かなり大きな扉なので、開けるのに美鈴でも数秒かかるのでとっとと開けようとしたのだろう。
しかし。
「・・・あれ?」
疑問の声を上げながらも、美鈴はもう一度扉を押す手に力を籠める。
それでも、門はびくともしなかった。
「おかしーなー、この扉って押す扉ですよねー?」
まさか度忘れしてしまったのだろうか、と不安に駆られた美鈴は振り返ってレミリアらに確認をとる。
勿論。
「や、押しても引いても開く扉だけど」
「あ、引いても開くんですね」
「知らんかったんかい」
仮にも自分が住んでいる家のことで知らないことがあろうとは、その場に居た全員は思わず呆れ返ったが美鈴は気にすることもなく扉を引いた。
今度は開いていく。
少し出鼻を挫かれたが、これからが本番だ。
とりあえずレミリアはどうやってモンスターをボコボコにするか頭の中で考えていた。
門がある程度開いて、一番最初に見えたのが口だったのですぐに思考がフリーズしたが。
ばたん。
「・・・何か見えました?」
「・・・里に戻りましょう」
全員、踵を返して門に向かってダッシュする。
そのわずか2秒後、玄関扉をぶち壊して、さっきの口が飛び出してきた。
―ウリーーーーーーーーー!
「とりあえずその鳴き声をやめろーーーーー!!」
うわあああ、とか、キモいいいい、とか言う前にそのツッコミが出てきたのはある意味流石といえるかもしれない。
そのまま、その口のような何かはレミリアのスピア・ザ・グングニルによって粉微塵になった。
「あ、本にさっきのやつの挿絵が戻ってる」
口のような化け物を一発で蒸発させたのち、砕かれた意思を立て直すためにもう一回休憩していたときに、パチュリーが魔導書を読んで気がついた。
「本当か?・・・うわ、絵になると余計気持ち悪いな」
パチュリーに釣られ魔導書を覗き込んだ魔理沙は思わず顔を顰めた。
レミリアらも見てみると、なるほど絵のほうが数段気味悪く描かれている。
特に口の中身(口しかないのだが)が無駄にリアルである。
挿絵の下には何行か文字が書かれている。
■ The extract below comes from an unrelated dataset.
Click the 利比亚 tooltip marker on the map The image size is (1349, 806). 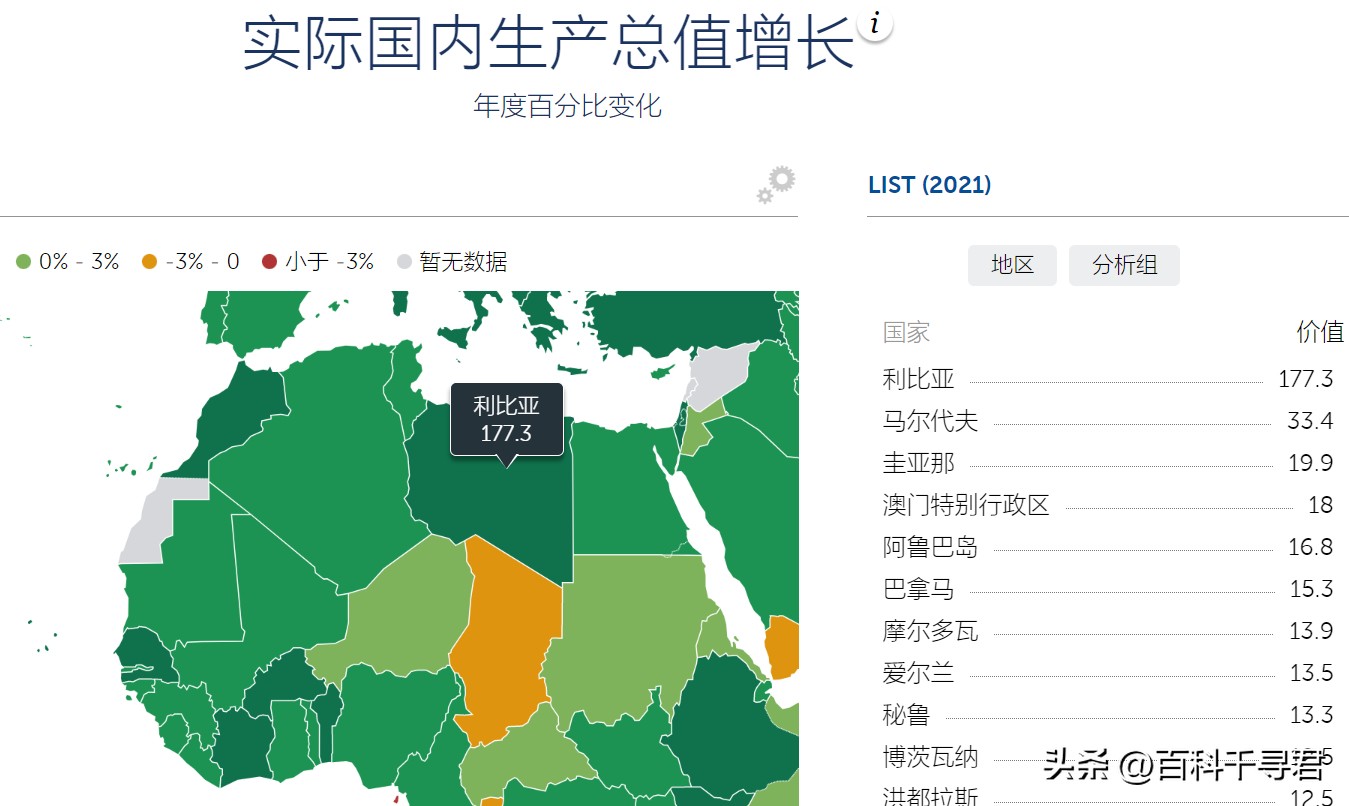coord(506,420)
この場だとパチュリー以外は読むことが出来ないのだが。
「うーんと・・・クチイガイカオナシ、らしいわよ」
「まんますぎだろ」
この魔導書を作ったやつはセンスが無いに違いない。
(調子狂うなぁ・・・)
思わず心の中でぼやいたレミリア。
といってもこの後、もっと大変な目にあうのだが。
ここで彼女達は気付くべきだったのだ。
この魔導書の中に書かれているモンスターが、彼女らの想像するモンスターとは三味くらい違うということを。
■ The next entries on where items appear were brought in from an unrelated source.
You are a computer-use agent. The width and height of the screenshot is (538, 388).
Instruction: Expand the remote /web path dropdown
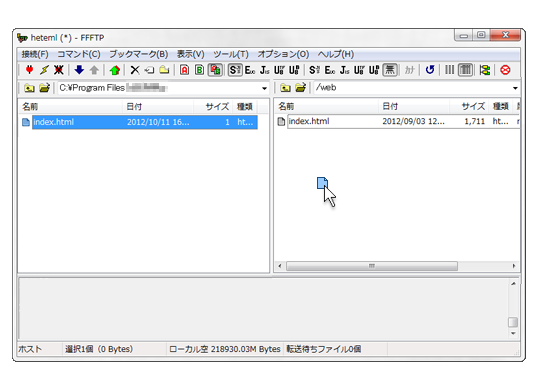click(x=515, y=88)
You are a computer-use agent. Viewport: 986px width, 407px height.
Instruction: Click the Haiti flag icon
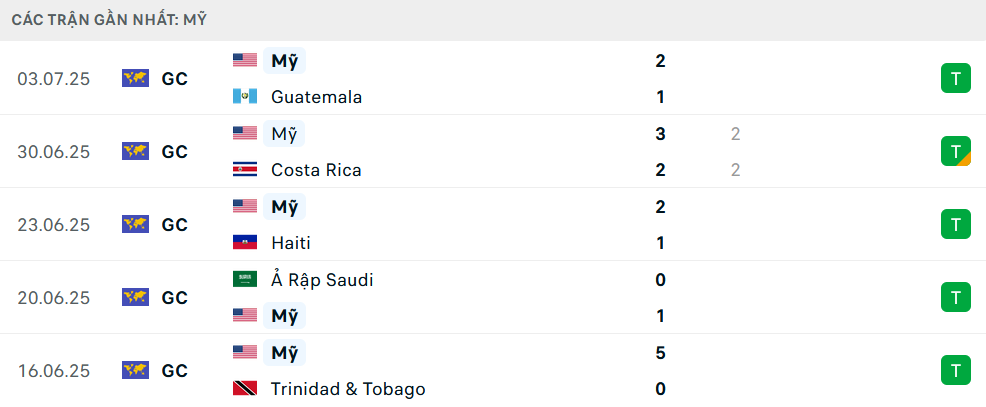click(x=245, y=242)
そして気付かなかったが故に、大変な目に遭うのだった。
~ダイジェスト~
「・・・なんか変な草がたくさん生えてるんだけど」
「しかも蔓が延びてきてますよ!?」
「・・・これはたぶん『チラミソウ』ね。蔓の先には動物で言う目が有って、スカートを履いた女性を見ると」
「オーケー、咲夜、刈れ」
「ぎゃああああああああ虫いいいいいいいい!!」
「なんだあのピンクの飛んでるのは!?」
「えーと・・・おそらく『ピンクハエ』、ピンク色のハエ、数十匹で固まって行動する、キモい、以上」
「それだけですか!?」
「ええい、お嬢様によるんじゃないわよ!」
「ふん、こんなたかが足が多いだけの馬にやられる私じゃないわ」
デローン
「ってなんか上からかかって来たああああああああ!!」
「あれは・・・スライム?はっ、このままではお嬢様の服が大変なことに!!」
「とりあえず咲夜、鼻血拭け」
「スライム!?気をつけてレミィ!」
「ぎゃあああああああ肩から離れないいいいいい溶かされるー服も肉も溶かされるー!」
「いいえレミィ、そいつはきっと『キューティクスライム』!そいつなら肉も服も溶かさないわ!」
「多分な点が怖い!!でもマジで!?」
「その代わり髪の毛を溶かすわ!」
「ヤメローーーー!ハゲタクナーーーーイ!!早く助けてええええええええええ!!」
「あばばばっばばばばあばっばばばあば」
「ちょ、先導していた美鈴が壊れ・・・た・・・」
「「ぎゃああああああああああああああああああ!!」」
「魔理沙、美鈴!どうし・・・た・・・」
「うわああああああああああ!!」
「いやああああああああああ!!」
「何よその後ろから走ってくる蟻と動物足して2で割ったような奴は!?てかこっちくんな!」
「・・・あれはきっと『オオアリクイクイアリクイクイアリクイクイ』」
「なっげぇよ!!!!」
「というかどっちなのですか!?」
「・・・これがあと数行続いて最後に『アリクイクイアリ(以下略』って」
「「「「どっちか判ってないのかよおおおおおおおおおおお!!」」」」
その後も散々変なモンスターに追い掛け回され。
毛むくじゃら――『ケダマムカデ』だろうと推測される気持ち悪いの――に追いかけられ、現在に至る。
「ぱ、パチュリー、あと、あと何体だ・・・?」
ぜひー、ぜひーと息を切らしながら魔理沙がパチュリーに問いかける。
しかし返事なし。咲夜が近寄って見てみれば魔理沙以上に酸素が足りていないようである。指一本動かせていない。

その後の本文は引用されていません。